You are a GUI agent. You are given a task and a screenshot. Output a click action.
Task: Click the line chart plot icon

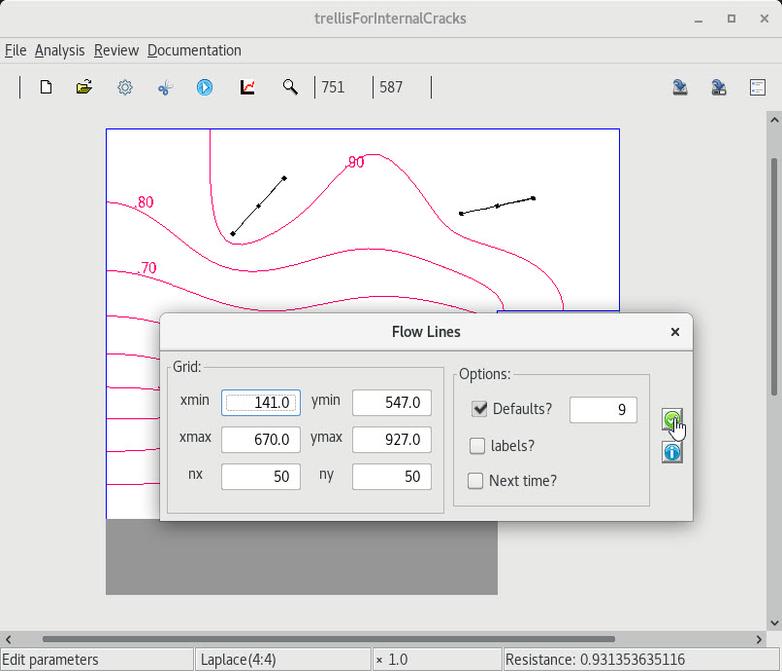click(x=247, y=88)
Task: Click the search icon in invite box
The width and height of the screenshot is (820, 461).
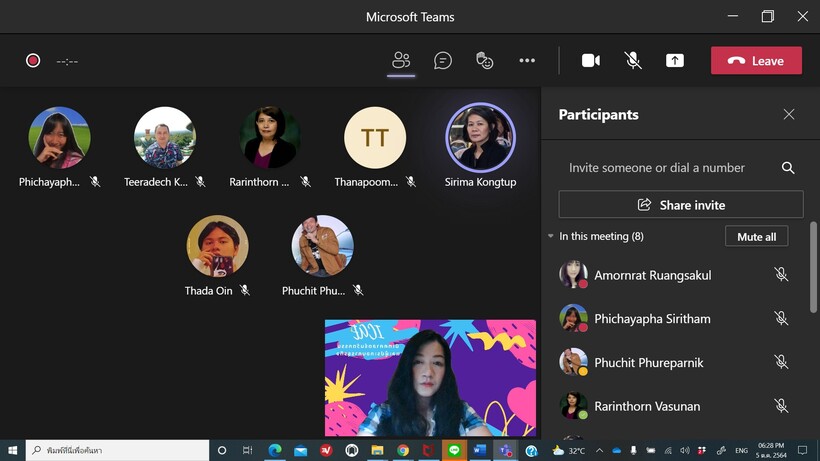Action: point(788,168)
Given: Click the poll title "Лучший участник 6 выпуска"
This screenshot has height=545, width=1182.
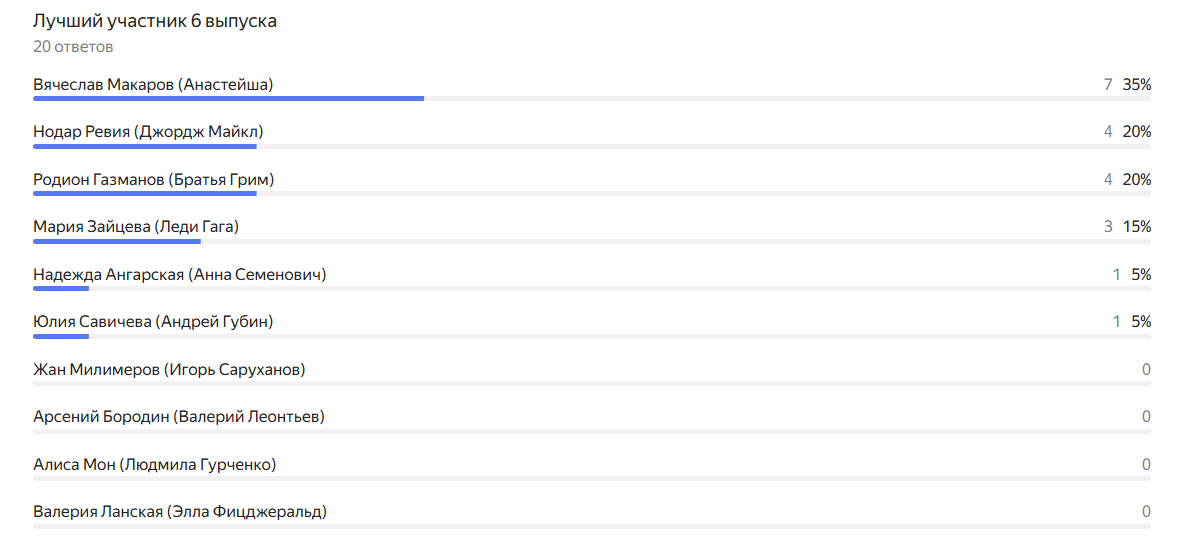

——

(What is needed) Exact output of each line above is wanted, without the pictures.

(Output of the exercise)
You are a GUI agent. You are given a task and a screenshot. Output a click action.
Task: Click the line chart plot icon

click(x=247, y=88)
Task: Click the search icon in invite box
The width and height of the screenshot is (820, 461).
Action: point(788,168)
Given: Click the poll title "Лучший участник 6 выпуска"
This screenshot has height=545, width=1182.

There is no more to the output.